__Some records__:
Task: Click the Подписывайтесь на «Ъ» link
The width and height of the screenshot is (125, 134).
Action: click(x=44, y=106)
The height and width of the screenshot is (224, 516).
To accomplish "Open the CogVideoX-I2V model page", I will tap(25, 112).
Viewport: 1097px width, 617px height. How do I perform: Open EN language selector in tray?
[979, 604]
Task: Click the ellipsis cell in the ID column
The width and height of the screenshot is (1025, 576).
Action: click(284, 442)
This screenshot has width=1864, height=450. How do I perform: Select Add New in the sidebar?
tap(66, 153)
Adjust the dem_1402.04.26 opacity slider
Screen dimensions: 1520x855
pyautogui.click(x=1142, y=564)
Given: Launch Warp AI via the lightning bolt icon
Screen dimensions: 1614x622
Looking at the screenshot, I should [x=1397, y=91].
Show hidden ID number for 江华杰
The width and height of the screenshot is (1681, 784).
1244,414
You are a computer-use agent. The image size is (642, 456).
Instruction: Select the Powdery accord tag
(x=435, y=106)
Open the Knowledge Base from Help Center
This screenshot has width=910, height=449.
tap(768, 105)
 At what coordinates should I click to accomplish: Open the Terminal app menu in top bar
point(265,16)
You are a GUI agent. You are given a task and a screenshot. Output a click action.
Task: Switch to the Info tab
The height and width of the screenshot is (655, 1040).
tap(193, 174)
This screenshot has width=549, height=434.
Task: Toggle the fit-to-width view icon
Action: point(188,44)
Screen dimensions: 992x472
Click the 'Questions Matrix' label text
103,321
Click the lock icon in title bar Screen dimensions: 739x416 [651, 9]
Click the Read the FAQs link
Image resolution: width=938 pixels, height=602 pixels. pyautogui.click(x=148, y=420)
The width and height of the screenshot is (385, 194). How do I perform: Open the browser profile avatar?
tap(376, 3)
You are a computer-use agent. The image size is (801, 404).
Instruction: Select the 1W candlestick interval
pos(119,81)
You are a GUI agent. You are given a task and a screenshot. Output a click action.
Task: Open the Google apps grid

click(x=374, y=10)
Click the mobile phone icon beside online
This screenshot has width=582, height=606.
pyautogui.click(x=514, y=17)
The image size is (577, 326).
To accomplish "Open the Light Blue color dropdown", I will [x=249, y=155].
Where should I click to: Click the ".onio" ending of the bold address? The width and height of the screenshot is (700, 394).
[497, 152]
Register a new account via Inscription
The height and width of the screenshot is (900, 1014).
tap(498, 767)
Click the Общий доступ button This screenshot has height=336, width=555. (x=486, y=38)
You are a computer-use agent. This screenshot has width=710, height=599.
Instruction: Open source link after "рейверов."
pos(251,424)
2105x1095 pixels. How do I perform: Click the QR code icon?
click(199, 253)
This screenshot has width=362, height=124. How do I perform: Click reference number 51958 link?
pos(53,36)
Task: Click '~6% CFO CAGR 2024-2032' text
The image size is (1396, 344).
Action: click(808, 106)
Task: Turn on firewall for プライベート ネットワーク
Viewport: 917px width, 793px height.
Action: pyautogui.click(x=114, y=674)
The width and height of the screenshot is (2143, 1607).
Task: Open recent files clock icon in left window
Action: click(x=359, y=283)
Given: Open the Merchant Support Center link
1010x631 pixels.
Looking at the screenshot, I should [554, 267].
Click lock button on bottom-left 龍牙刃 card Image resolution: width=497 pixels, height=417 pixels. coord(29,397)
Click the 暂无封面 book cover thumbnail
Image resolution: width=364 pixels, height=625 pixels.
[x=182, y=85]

__PROMPT__: Reproduce every line of the data above, unchanged and in the same order.

__REPLY TO THE EXERCISE__:
Task: Click the Подписывайтесь на «Ъ» link
The width and height of the screenshot is (125, 134).
Action: click(x=44, y=106)
The height and width of the screenshot is (224, 516).
To accomplish "Open the CogVideoX-I2V model page", I will tap(25, 112).
Viewport: 1097px width, 617px height. How do I perform: Open EN language selector in tray?
[979, 604]
Task: Click the ellipsis cell in the ID column
The width and height of the screenshot is (1025, 576).
Action: click(284, 442)
This screenshot has width=1864, height=450. How do I perform: Select Add New in the sidebar?
tap(66, 153)
Adjust the dem_1402.04.26 opacity slider
Screen dimensions: 1520x855
pyautogui.click(x=1142, y=564)
Given: Launch Warp AI via the lightning bolt icon
Screen dimensions: 1614x622
Looking at the screenshot, I should [x=1397, y=91].
Show hidden ID number for 江华杰
The width and height of the screenshot is (1681, 784).
1244,414
You are a computer-use agent. The image size is (642, 456).
Instruction: Select the Powdery accord tag
(x=435, y=106)
Open the Knowledge Base from Help Center
This screenshot has width=910, height=449.
tap(768, 105)
 At what coordinates should I click to accomplish: Open the Terminal app menu in top bar
point(265,16)
You are a GUI agent. You are given a task and a screenshot. Output a click action.
Task: Switch to the Info tab
The height and width of the screenshot is (655, 1040).
tap(193, 174)
This screenshot has width=549, height=434.
Task: Toggle the fit-to-width view icon
Action: point(188,44)
Screen dimensions: 992x472
Click the 'Questions Matrix' label text
103,321
Click the lock icon in title bar Screen dimensions: 739x416 [651, 9]
Click the Read the FAQs link
Image resolution: width=938 pixels, height=602 pixels. pyautogui.click(x=148, y=420)
The width and height of the screenshot is (385, 194). How do I perform: Open the browser profile avatar?
tap(376, 3)
You are a computer-use agent. The image size is (801, 404).
Instruction: Select the 1W candlestick interval
pos(119,81)
You are a GUI agent. You are given a task and a screenshot. Output a click action.
Task: Open the Google apps grid

click(x=374, y=10)
Click the mobile phone icon beside online
This screenshot has width=582, height=606.
pyautogui.click(x=514, y=17)
The image size is (577, 326).
To accomplish "Open the Light Blue color dropdown", I will [x=249, y=155].
Where should I click to: Click the ".onio" ending of the bold address? The width and height of the screenshot is (700, 394).
[497, 152]
Register a new account via Inscription
The height and width of the screenshot is (900, 1014).
tap(498, 767)
Click the Общий доступ button This screenshot has height=336, width=555. (x=486, y=38)
You are a computer-use agent. This screenshot has width=710, height=599.
Instruction: Open source link after "рейверов."
pos(251,424)
2105x1095 pixels. How do I perform: Click the QR code icon?
click(199, 253)
This screenshot has width=362, height=124. How do I perform: Click reference number 51958 link?
pos(53,36)
Task: Click '~6% CFO CAGR 2024-2032' text
The image size is (1396, 344).
Action: click(808, 106)
Task: Turn on firewall for プライベート ネットワーク
Viewport: 917px width, 793px height.
Action: pyautogui.click(x=114, y=674)
The width and height of the screenshot is (2143, 1607).
Task: Open recent files clock icon in left window
Action: click(x=359, y=283)
Given: Open the Merchant Support Center link
1010x631 pixels.
Looking at the screenshot, I should [554, 267].
Click lock button on bottom-left 龍牙刃 card Image resolution: width=497 pixels, height=417 pixels. coord(29,397)
Click the 暂无封面 book cover thumbnail
Image resolution: width=364 pixels, height=625 pixels.
[x=182, y=85]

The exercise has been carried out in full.